Example: A, gives authority to B to sell A’s land, and to pay himself, out of the proceeds, the debts due to him from A. A cannot revoke this authority, nor can it be terminated by his insanity or death.

(b) When the agent has incurred a personal liability.

(c) Where the agent has exercised his authority partly.

Question 62.
Write a short note on Agency by ratification [June 2009 (5 Marksj]
Answer:
Ratification means confirm or accept or give consent after the act or event. As per Section 197 such ratification may be express or implied in the conduct of the principal. After ratification, the principal is liable for all the act consequences of the act and also gets all rights under the contract, from the date of the action of an agent.

Example: A without authority, buys goods for B, later B sells them to C on his own account, B’s conduct implies a ratification of purchase made for him by A.

Example: P, without Q’s authority, lends money to R. Afterwards Q accepts interest on the money from R. Q’s conduct implies a ratification of the loan.

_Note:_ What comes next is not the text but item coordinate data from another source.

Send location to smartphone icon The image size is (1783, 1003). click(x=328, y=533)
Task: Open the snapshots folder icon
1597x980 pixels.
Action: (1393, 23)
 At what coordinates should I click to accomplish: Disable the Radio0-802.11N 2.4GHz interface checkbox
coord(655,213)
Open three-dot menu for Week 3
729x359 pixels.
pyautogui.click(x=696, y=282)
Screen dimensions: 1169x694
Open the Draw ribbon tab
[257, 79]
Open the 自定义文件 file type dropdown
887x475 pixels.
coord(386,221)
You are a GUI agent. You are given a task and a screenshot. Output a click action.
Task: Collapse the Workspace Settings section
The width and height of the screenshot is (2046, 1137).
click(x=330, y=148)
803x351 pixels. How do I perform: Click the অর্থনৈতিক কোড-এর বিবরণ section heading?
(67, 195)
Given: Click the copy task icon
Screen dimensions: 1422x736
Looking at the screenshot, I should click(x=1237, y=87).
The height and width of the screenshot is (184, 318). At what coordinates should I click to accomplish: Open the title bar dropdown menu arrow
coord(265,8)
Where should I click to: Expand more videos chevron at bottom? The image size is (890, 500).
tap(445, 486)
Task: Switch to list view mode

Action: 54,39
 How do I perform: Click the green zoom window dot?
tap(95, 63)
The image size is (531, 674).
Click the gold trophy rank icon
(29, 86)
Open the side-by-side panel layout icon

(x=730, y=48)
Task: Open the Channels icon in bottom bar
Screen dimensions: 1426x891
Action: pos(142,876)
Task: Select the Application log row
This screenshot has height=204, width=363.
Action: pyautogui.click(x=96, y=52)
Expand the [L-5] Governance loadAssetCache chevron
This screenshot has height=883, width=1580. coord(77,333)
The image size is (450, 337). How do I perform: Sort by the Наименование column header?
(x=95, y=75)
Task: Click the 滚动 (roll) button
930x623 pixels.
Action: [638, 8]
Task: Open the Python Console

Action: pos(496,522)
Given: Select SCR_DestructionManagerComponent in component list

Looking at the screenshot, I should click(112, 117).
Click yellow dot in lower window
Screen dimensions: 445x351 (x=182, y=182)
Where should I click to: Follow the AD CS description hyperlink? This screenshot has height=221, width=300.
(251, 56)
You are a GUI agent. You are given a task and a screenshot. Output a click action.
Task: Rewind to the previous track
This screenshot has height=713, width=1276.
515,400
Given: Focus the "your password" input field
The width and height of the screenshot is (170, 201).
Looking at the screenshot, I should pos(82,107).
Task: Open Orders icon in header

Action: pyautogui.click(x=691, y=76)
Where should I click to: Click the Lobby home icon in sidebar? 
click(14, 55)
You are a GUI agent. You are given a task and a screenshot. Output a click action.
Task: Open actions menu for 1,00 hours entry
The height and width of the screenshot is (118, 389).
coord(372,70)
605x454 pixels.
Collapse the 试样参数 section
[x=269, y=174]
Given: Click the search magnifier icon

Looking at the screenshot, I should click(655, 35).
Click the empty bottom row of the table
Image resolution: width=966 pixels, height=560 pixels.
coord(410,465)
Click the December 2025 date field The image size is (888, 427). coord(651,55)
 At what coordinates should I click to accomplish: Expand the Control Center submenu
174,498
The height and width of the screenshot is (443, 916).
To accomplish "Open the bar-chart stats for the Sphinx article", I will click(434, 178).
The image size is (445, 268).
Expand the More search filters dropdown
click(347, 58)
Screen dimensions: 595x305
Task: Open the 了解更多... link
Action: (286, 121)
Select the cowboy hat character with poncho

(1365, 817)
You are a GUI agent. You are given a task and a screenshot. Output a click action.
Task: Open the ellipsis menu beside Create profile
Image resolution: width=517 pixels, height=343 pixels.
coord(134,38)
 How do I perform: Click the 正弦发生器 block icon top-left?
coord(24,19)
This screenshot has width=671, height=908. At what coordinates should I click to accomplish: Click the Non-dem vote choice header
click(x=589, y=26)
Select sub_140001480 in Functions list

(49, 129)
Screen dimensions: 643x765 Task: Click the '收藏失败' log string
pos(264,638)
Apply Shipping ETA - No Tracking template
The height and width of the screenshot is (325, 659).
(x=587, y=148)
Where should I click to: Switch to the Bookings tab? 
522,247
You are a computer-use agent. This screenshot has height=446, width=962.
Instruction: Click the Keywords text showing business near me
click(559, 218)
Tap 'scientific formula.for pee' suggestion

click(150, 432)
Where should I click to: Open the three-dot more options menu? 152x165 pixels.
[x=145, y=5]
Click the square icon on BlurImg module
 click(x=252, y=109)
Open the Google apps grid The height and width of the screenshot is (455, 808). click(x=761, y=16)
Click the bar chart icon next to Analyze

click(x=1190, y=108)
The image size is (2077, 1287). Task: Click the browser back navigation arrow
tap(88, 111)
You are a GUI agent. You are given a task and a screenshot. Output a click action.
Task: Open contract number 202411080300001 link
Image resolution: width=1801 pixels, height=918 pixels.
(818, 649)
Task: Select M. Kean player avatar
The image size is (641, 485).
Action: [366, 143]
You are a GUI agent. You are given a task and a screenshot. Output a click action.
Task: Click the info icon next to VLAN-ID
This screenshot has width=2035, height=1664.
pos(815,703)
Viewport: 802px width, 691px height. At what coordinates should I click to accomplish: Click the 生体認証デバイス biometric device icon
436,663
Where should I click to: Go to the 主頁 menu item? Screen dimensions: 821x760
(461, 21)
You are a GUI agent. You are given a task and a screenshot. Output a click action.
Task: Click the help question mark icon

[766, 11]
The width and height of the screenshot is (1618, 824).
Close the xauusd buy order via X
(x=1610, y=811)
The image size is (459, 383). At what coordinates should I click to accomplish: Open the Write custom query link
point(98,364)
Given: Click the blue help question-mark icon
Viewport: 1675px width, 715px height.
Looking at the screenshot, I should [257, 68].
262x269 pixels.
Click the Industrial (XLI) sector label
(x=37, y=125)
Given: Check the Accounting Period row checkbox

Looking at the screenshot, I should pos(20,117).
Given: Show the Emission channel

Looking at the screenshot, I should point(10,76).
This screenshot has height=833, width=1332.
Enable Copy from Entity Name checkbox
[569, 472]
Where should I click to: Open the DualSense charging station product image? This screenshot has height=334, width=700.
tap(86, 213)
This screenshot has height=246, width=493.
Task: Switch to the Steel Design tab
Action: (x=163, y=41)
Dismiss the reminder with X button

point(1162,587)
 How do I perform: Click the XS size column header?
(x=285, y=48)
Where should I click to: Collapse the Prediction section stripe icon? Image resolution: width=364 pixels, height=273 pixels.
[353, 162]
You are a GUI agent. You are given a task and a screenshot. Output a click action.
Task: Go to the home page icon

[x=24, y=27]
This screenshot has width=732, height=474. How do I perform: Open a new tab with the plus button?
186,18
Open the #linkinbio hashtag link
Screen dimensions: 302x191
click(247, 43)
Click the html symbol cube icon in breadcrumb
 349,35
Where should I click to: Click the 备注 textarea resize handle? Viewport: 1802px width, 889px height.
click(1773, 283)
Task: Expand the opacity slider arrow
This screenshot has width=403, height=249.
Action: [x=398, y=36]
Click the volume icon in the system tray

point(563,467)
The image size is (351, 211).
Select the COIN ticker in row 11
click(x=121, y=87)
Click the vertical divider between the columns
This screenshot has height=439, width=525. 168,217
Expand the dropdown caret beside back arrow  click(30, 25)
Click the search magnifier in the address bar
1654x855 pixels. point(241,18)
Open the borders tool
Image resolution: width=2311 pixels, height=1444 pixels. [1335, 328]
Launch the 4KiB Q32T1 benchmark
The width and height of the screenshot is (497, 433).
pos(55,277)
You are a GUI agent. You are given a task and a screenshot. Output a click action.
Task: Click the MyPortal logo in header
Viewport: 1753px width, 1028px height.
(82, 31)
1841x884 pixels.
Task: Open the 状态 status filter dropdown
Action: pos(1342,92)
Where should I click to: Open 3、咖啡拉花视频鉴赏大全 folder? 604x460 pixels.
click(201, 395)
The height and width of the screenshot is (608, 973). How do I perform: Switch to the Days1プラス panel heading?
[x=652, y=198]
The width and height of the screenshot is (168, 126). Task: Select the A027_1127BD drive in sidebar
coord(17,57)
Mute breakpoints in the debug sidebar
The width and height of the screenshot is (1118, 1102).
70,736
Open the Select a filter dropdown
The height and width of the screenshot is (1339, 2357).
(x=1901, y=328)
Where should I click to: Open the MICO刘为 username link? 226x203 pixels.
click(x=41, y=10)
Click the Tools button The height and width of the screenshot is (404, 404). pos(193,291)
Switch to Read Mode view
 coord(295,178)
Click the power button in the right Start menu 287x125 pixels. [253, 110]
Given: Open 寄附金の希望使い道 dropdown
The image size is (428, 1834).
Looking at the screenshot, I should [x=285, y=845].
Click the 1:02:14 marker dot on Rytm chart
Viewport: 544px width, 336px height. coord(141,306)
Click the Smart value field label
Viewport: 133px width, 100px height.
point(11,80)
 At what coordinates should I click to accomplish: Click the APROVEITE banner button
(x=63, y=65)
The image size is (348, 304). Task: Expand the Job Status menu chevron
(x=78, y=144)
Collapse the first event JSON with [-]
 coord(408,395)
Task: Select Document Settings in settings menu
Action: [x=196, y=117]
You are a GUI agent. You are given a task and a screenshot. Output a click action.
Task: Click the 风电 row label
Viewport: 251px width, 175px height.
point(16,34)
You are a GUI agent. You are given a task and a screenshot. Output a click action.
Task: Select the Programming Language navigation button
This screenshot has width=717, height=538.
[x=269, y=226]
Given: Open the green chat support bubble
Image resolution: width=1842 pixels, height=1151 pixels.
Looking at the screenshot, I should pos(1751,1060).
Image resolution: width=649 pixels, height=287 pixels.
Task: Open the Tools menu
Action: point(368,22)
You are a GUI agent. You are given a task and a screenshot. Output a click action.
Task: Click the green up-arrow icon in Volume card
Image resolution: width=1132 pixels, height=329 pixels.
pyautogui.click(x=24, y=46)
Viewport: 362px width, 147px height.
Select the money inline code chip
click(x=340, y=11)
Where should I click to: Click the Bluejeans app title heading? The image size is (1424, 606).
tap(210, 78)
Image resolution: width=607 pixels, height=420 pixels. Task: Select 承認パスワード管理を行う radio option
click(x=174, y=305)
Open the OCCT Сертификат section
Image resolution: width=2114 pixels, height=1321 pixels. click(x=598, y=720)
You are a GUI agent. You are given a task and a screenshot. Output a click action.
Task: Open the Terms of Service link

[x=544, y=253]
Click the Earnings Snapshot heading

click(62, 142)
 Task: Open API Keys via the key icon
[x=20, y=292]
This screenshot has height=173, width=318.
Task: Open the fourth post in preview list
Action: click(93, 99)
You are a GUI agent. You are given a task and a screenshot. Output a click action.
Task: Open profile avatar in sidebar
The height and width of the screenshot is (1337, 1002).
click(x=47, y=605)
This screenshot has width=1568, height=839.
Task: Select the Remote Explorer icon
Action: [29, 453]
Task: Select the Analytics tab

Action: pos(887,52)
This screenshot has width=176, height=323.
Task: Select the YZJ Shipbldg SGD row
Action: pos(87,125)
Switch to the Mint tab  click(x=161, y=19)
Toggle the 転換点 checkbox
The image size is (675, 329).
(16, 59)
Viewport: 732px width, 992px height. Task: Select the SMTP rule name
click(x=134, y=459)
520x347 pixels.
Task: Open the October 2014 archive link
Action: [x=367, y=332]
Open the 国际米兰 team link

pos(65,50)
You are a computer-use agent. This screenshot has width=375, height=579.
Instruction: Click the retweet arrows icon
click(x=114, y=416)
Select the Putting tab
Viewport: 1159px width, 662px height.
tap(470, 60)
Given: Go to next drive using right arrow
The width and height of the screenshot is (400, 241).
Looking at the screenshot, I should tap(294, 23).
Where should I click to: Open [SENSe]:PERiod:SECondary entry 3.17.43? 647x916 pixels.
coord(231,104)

Requisites to a valid ratification:

  • The agent must purport to act as an agent for a principal who is in contemplation and is identifiable at the time of contract.
  • The principal must be in existence at the time of the contract. For example, the company cannot ratify the contracts entered by promoters prior to incorporation.
  • The principal should have contractual capacity both at the time of contract and at the time of ratification. A minor on whose behalf a contract is made, cannot ratify it on attaining majority.
  • Ratification must be made within a reasonable time. What is a reasonable time depends on the circumstances of each case.
  • Ratification is valid only when the principal who ratifies has full knowledge of the facts. Ratification should be done within a reasonable time.
  • The act to be ratified must be a lawful one. Ratification of an illegal act or an act, which is void ab initio, is not possible.
  • Ratification can be made of the whole contract. The principal cannot ratify in part what is beneficial to him and leave the rest. Ratification must be communicated to the party who is sought to be bound by an act done by the principal.
  • Ratification should not put third parties to damages.
  • Ratification relates back to the date of the act or agent.

Question 63.
Suresh, an agent, has authority from his principal Bhupesh to sell goods on credit. Suresh sells goods on credit to Chandan without making proper inquiries about Chandan’s financial status. At the time of sale, Chandan was insolvent. Is Suresh under a liability to compensate his principal Bhupesh? Why? [June 2010 (5 Marks)]
Answer:
As per Section 212 of the Contract Act, 1872, the agent is bound to act with reasonable diligence and use the skill he possesses to the proper conduct of the business.

Suresh, an agent sells goods on credit to Chandan without making proper inquiries about Chandan’s financial status. Hence, Suresh has not acted with reasonable diligence and he is liable for loss to his principal.